Many requests are closed in a matter of seconds, probably by an automated system. Requests that are closed in under one hour are likely being closed because they are duplicates or otherwise invalid. Since we are interested in how quickly potholes are being repaired, we will filter out requests that are closed in less than one hour.

# add column for duration in hours
# filter out instances where issue is closed in less than 1 minute
# count mean hours to close per neighborhood
pothole_hours <-
  pothole_data |>
  mutate(hours = as.double(closed_dt - open_dt, "hours")) |>
  filter(hours > 1) |>
  filter(!is.na(nbh_name)) |>
  group_by(nbh_name) |>
  summarise(mean_hours = mean(hours, na.rm = TRUE), ) |>
  st_drop_geometry()

pothole_hours |> arrange(desc(mean_hours))

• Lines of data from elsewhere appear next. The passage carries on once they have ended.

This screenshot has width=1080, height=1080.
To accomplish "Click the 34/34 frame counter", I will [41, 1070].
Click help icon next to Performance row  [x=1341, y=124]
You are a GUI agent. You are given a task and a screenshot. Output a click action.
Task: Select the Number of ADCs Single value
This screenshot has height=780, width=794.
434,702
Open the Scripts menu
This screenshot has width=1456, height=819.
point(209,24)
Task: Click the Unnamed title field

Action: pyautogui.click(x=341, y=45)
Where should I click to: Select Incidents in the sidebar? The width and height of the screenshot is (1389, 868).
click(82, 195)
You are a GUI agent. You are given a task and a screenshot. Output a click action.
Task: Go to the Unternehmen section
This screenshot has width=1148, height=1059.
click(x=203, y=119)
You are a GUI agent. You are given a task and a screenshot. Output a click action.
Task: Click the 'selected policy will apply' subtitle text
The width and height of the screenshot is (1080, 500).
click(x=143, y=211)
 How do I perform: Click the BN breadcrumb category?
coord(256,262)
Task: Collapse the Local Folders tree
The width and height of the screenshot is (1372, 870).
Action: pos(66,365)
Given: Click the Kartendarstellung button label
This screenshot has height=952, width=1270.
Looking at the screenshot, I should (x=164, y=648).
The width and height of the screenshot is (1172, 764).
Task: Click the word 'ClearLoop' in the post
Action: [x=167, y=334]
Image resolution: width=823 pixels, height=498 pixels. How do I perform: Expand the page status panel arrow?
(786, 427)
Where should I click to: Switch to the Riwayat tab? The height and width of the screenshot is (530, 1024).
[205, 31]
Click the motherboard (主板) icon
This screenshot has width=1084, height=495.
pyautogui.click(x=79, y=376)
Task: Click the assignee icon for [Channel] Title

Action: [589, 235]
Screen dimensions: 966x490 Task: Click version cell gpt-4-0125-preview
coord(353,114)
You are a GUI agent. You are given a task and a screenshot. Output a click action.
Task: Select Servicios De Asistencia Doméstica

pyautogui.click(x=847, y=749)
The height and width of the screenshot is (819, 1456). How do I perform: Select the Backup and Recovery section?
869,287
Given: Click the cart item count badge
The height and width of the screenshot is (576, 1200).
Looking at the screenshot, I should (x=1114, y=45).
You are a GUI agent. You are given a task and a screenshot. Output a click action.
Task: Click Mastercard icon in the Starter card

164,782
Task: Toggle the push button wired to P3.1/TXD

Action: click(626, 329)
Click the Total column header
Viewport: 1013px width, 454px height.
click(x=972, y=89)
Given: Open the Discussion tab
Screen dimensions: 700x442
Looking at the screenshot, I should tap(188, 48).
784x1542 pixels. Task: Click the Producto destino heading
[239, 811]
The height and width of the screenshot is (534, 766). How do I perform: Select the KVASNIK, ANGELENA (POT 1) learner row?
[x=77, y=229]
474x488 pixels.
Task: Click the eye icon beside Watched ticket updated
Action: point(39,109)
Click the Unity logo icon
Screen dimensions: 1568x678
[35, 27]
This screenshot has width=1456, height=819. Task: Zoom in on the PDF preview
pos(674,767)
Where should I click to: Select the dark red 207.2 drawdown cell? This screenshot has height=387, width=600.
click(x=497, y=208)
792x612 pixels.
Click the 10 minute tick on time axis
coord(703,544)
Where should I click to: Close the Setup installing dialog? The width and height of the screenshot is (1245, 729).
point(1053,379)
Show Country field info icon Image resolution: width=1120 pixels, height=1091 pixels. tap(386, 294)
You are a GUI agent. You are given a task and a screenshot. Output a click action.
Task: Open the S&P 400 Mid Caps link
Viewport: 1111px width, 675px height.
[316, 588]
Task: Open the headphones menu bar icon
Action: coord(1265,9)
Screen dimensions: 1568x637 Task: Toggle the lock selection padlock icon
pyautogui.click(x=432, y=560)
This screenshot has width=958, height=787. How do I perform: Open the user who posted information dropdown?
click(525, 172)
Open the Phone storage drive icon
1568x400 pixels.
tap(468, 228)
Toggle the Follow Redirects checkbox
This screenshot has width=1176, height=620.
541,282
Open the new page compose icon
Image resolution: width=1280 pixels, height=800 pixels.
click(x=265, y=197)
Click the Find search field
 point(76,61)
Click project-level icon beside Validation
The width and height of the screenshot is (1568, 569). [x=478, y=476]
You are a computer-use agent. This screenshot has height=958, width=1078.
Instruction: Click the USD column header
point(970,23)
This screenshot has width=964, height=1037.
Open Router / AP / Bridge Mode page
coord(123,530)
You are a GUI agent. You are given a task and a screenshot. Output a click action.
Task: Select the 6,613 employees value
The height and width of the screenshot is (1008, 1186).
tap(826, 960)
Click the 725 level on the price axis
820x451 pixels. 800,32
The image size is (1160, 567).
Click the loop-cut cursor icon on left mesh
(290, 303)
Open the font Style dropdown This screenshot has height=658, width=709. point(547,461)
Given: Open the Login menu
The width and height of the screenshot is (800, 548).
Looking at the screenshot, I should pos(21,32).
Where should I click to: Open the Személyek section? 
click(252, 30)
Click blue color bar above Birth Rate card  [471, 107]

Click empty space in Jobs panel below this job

Table 4: Mean hours to close pothole requests, by neighborhood

Here it is as a map.

# merge tables together
neighborhood |>
  left_join(pothole_hours, by = "nbh_name") |>
  ggplot() +
  geom_sf(aes(fill = mean_hours)) +
  ggrepel::geom_label_repel(
    aes(label = nbh_name, geometry = geometry),
    force = 10,
    alpha = 0.8,
    stat = "sf_coordinates",
    size = 2.5,
    segment.color = "white"
  ) +
  labs(fill = "Mean hours to close request") +
  scale_fill_viridis_c() +
  theme_void()

Figure 3: Mean hours to close pothole requests, by neighborhood

Where the number of potholes per road mile seemed highly concentrated in the city center, the time to close requests is more evenly distributed across neighborhoods. Longwood is the slowest to close requests, with a mean response time of 164 hours, while Fenway and Mission Hill are the fastest, with mean response times of 53 and 52 hours, respectively.

Summary

Potholes count

Based on raw counts, Dorchester has the most reported potholes (Figure 1). However, it also has the greatest number of road miles (Table 1).
When we normalize by miles of road, we find the greatest number of potholes per mile of road are found in Back Bay, followed by Downtown, South End, and Beacon Hill (Table 3).

Time to close requests

The time to close requests ranges from 52 to 164 hours, with Longwood being the slowest and Fenway and Mission Hill being the fastest (Table 4).
There is a bit of a cluster of slow response times in the center of the city, but the distribution is more even than the potholes per mile of road (Figure 3). Fenway is a bit of an outlier, since it is near the city center but has fast response times.

Next steps

With more time, it would be interesting to assess how response time relates to the demographics of each neighborhood (e.g., income, percent white).

It would also be interesting to try to determine if there is a systematic bias in reporting. For example, maybe more potholes are reported in wealthy neighborhoods because residents are more likely to report issues, not because there actually are more potholes.

Finally, it would be interesting to look at the distribution of potholes and response times over time. For example, are there more potholes in the winter? Are response times longer in the summer when there are more requests?